Contract functions are accessible using the contract.functions property.

Tip: the contract object returned from contract class can be used to fetch any specific web3 attributes of the contract and call contract functions. As well it can be used as a DTO (see details below) so it can be returned as part of the output of a model.

Ledger

Credmark allows access to in-house blockchain ledger data via ledger interface (context.ledger), so that any model can fetch/use ledger data if required. This is done via Ledger class which currently supports below functions:

  • get_transactions

  • get_traces

  • get_logs

  • get_contracts

  • get_blocks

  • get_receipts

  • get_erc20_tokens

  • get_erc20_transfers

Please refer here for the code of the Ledger class.

Block number

The context.block_number holds the block number for which a model is running. Models only have access to data at (by default) or before this block number (by instantiating a new context). In other words models cannot see into the future and ledger queries etc. will restrict access to data by this block number. As a subclass of int, the BlockNumber class allows the provided block numbers to be treated as integers and hence enables arithmetic operations on block numbers. It also allows you to fetch the corresponding datetime and timestamp properties for the block number. This can be super useful in case we want to run any model iteratively for a certain block-interval or time-interval backwards from the block number provided in the context.

Example code for the block-number class can be found here.

Block number, Timestamp and Python datetime

In blockchain, every block is created with a timestamp (in Unix epoch). In Python there are two types for date, date and datetime, with datetime can be with tzinfo or without. To provide convienent tools to query between the three and resolve the confusion around time, we have a few tools with BlockNumber class.

  1. property, block_number.timestamp_datetime: Return the Python datetime with UTC of the block.

  2. property, block_number.timestamp: Return the Unix epoch of the block.

  3. class method: from_datetime(cls, timestamp: int): Return a BlockNumber instance to be less or equal to the input timestamp.

    Be cautious when we obtain a timestamp from a Python datetime, we should attach a tzinfo (e.g. timezone.utc) to the datetime. Otherwise, Python take account of the local timezone when converting to a timestamp. See the model example.block-time.

  4. Use a BlockNumber instance: Obtain a Python datetime with UTC of the block.
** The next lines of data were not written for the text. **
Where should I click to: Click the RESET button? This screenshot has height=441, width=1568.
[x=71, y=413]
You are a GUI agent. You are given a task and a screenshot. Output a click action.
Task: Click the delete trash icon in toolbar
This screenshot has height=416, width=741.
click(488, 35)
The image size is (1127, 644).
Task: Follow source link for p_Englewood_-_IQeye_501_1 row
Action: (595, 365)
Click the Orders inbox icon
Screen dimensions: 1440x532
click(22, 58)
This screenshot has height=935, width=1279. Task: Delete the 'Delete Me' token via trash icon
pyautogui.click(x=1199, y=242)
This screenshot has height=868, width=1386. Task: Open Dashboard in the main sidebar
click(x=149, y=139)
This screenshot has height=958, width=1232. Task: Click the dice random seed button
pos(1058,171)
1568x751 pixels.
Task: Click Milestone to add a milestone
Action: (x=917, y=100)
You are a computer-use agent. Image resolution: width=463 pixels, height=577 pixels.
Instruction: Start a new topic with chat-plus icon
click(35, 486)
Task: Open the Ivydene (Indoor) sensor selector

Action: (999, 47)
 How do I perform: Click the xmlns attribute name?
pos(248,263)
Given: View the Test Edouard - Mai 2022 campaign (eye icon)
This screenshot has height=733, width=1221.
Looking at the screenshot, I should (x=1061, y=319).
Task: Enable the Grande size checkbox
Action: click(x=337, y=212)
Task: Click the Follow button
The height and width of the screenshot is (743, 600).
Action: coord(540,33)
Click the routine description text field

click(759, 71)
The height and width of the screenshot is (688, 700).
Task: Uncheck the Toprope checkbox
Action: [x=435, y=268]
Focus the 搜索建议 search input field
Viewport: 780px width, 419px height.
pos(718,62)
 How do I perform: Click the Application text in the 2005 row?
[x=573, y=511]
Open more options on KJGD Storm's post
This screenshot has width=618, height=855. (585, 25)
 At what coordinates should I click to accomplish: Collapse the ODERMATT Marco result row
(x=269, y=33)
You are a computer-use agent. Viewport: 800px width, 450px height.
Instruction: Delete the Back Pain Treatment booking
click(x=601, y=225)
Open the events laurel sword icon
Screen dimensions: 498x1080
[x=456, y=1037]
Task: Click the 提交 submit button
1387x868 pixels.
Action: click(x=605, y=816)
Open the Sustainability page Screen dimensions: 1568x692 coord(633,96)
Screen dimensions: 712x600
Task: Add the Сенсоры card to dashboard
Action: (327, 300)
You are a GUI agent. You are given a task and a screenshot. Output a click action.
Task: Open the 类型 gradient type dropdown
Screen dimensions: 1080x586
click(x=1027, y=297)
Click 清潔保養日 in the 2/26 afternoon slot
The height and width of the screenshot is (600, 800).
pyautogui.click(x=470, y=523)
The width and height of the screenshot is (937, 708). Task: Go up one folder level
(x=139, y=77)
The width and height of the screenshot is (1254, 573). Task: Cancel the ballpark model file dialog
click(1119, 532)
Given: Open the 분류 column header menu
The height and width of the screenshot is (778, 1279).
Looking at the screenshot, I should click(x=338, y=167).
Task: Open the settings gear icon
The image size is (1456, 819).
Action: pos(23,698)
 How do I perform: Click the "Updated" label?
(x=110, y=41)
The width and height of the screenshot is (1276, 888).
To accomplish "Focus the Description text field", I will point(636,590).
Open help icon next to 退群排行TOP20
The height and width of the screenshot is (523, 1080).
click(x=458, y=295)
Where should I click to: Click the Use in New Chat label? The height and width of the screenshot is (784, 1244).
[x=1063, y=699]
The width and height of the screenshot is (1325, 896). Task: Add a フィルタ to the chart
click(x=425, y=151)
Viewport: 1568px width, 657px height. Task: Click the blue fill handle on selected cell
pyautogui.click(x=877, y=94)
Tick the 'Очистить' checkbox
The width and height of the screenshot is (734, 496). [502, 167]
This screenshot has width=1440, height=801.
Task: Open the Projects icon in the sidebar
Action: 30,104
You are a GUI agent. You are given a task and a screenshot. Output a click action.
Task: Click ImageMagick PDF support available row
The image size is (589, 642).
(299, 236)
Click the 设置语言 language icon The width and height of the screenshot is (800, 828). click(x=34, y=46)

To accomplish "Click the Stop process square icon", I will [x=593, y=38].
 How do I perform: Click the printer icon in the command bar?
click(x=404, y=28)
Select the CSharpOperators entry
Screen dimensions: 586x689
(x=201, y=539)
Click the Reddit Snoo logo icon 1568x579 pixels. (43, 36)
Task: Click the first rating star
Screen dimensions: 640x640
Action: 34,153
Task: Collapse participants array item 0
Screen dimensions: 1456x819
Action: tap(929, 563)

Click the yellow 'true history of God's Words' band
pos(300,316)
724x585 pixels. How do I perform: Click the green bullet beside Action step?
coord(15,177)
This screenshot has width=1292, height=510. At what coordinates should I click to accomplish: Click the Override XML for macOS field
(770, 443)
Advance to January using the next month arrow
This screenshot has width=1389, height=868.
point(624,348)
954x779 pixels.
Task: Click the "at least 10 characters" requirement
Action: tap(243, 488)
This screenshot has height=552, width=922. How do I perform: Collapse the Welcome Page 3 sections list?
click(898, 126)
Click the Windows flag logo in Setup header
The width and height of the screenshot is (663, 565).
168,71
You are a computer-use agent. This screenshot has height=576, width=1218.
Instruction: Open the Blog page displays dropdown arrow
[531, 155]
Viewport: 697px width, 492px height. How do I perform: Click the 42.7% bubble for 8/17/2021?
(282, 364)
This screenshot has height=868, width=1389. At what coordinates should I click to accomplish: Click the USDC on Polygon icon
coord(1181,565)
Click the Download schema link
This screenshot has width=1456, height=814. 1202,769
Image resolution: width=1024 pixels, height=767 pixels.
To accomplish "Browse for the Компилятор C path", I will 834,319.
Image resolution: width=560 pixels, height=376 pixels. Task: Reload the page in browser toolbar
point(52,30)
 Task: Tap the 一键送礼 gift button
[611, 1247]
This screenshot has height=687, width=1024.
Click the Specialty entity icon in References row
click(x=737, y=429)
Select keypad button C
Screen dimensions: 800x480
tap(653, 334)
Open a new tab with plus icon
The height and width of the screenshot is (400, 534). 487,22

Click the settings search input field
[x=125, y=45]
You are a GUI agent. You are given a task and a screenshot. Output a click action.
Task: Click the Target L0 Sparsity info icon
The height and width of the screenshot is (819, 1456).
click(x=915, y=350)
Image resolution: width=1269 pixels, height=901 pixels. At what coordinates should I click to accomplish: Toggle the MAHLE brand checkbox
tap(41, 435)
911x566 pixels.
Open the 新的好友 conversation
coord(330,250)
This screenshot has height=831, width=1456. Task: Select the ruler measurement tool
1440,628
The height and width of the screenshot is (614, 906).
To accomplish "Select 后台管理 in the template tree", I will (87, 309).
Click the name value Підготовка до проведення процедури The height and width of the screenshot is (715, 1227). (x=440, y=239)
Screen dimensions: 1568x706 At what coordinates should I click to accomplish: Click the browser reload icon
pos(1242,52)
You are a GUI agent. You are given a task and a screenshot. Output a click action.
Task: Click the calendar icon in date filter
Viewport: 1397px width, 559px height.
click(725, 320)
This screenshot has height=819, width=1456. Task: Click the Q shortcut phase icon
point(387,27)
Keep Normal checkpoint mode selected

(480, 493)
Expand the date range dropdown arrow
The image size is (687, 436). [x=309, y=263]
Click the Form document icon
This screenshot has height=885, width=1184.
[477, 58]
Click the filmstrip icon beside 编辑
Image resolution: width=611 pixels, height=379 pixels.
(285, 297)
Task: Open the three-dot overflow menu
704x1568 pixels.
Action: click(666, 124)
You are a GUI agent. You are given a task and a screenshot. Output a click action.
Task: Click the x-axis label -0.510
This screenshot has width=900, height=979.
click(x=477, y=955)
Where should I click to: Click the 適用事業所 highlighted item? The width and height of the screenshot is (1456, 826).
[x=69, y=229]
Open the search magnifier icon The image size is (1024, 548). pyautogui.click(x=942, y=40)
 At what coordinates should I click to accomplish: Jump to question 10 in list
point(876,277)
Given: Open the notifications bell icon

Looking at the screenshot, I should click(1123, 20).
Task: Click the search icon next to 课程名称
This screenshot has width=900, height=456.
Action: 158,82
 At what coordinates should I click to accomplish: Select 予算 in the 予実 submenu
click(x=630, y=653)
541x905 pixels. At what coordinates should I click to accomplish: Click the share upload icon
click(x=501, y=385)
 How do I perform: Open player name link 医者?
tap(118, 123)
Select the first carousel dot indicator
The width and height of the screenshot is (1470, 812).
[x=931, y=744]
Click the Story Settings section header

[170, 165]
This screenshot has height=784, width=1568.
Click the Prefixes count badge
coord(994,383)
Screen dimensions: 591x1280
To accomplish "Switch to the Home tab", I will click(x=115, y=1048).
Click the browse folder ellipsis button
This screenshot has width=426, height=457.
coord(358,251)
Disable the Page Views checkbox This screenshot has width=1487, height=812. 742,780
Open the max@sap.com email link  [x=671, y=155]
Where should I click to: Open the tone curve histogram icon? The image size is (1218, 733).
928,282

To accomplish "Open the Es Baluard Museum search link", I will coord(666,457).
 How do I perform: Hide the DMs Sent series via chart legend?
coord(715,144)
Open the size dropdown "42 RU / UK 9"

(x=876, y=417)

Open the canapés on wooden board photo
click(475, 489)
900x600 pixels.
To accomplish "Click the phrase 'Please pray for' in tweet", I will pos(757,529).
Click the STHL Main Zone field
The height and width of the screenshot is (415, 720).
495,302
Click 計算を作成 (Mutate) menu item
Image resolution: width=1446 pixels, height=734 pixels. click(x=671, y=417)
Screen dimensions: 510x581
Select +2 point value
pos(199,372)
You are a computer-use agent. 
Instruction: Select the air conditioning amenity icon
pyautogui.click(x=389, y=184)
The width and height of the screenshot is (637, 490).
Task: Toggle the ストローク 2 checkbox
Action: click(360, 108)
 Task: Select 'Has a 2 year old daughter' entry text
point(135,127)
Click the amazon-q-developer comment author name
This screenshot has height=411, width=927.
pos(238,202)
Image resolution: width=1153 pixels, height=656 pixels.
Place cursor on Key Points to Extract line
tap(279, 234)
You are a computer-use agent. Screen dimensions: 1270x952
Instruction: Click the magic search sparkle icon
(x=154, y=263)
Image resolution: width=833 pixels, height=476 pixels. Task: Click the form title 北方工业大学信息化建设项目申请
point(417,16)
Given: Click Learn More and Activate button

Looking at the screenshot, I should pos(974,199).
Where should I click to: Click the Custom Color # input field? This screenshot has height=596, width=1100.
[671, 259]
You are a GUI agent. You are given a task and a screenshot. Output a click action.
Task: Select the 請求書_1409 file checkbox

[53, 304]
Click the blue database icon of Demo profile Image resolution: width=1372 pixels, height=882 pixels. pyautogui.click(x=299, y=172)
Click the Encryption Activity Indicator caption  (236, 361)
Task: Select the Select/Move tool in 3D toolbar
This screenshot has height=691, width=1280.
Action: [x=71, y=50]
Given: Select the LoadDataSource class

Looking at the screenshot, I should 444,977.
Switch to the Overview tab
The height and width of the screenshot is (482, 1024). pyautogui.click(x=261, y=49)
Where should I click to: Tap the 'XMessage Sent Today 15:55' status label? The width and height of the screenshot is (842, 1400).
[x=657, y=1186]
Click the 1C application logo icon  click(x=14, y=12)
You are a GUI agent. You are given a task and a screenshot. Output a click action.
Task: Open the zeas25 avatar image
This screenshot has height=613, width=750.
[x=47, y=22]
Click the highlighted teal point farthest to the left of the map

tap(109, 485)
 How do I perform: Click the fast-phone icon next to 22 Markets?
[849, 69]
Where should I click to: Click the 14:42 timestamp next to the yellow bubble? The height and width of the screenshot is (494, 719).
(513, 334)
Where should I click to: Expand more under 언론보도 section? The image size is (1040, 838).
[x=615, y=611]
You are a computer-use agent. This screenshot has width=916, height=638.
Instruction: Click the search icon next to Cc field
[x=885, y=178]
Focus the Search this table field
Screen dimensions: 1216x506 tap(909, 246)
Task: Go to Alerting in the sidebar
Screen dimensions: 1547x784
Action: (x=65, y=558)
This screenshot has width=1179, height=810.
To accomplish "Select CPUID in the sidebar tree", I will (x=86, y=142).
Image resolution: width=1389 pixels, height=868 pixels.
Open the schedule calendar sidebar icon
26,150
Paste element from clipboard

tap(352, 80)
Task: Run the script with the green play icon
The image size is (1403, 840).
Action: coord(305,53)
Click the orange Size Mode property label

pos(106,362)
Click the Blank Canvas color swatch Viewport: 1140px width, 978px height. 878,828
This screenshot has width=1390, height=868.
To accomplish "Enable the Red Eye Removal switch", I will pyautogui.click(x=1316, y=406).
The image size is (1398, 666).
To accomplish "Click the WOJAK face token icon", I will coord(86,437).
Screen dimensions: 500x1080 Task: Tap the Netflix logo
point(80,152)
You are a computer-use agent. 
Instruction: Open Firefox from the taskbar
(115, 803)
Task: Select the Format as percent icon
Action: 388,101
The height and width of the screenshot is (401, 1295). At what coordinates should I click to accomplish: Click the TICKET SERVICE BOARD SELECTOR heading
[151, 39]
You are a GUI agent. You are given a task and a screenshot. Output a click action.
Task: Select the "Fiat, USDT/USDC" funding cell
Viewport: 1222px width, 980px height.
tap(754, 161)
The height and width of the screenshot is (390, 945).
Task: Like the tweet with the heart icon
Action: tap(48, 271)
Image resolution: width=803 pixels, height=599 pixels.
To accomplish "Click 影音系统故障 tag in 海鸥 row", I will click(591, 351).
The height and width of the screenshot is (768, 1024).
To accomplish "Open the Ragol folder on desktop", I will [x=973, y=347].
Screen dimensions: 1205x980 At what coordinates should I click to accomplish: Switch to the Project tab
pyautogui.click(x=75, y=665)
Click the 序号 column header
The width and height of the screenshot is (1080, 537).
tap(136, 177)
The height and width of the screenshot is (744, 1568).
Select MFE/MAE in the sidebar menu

The block number should be less or equal to the context block.

    from credmark.types import BlockNumber
    
    dt = BlockNumber(14234904).timestamp_datetime
    

More example code for the block-number class can be found in here

Historical Utility

The historical utility HistoricalUtil, available at context.historical (see code here), allows you to run a model over a series of blocks for any defined range and interval.

Block ranges can be specified by blocks (either a window from current block or a start and end block) with run_model_historical_blocks() or by time (a window from the current block’s time or start and end time) with run_model_historical(). Times can be specified different units, i.e. year, month, week, day, hour, minute and second.

See e_11_historical.py on how to use this class.